Children mostly trust their teachers since they spend most of their time with them, hence it becomes easier for them to confide in teachers. Teachers should know that defilement is a sensitive issue and when victims come to them, they should handle the issue delicately. They should report to the right school authorities and parents of the victim and make sure the child receives adequate help.

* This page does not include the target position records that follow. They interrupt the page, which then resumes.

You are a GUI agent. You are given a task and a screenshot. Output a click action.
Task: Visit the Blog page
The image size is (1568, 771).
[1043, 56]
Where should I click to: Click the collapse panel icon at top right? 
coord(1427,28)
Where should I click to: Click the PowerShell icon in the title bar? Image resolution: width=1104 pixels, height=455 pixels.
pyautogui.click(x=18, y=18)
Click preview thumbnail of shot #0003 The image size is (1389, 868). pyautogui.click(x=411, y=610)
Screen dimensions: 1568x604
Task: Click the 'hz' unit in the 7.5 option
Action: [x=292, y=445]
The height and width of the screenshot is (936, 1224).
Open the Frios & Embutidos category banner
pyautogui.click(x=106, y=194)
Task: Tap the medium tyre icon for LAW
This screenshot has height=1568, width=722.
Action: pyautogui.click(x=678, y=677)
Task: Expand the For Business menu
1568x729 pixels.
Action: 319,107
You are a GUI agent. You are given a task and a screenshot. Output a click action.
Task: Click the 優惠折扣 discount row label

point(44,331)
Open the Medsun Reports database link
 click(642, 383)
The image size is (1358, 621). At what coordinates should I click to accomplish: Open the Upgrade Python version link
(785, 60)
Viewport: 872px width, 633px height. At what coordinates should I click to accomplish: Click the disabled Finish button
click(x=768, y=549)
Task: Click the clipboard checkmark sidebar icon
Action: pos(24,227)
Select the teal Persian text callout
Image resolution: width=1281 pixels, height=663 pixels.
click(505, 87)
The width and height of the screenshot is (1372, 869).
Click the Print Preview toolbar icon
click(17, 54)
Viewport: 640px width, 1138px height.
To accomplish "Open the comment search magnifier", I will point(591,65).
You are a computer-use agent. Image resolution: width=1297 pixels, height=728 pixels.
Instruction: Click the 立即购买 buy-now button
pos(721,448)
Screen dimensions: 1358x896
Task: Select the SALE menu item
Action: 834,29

How to Report Child Defilement?

Anytime a child is suspected to be defiled, it is important to report suspects right away to appropriate authorities. If the act had just taken place the child should be sent immediately to the nearest clinic for physical examination or send the victim to the Domestic Violence and Victim Support Unit (DOVSSU) of the Ghana Police Service, or report immediately to the nearest Police station as soon as possible. It is important that the child shouldn’t take a bath until after the examination. The only crime evidence may be gone within hours or days, so it's important to get the exam as soon as possible. A physical exam will ensure there is no physical damage to the victim from the act. It will never be too late to discover that a child has been defiled and can still be reported to DOVSSU or any child welfare unit who can help victims through processes of reporting the case. The Police emergency numbers can also be contacted to report such cases.

Reporting defilement is the safest in preventing others from becoming victims in the society. Defilement is traumatic and emotional violence against children and must be tailed to any level through the lawful methods for justice. It is everybody’s responsibility to help fight this brutality against children, by not covering up such cases and also encourage every child to speak no matter the threats culprits give them. Let us all take an action by reporting cases of defilement to appropriate authorities to protect the future of children.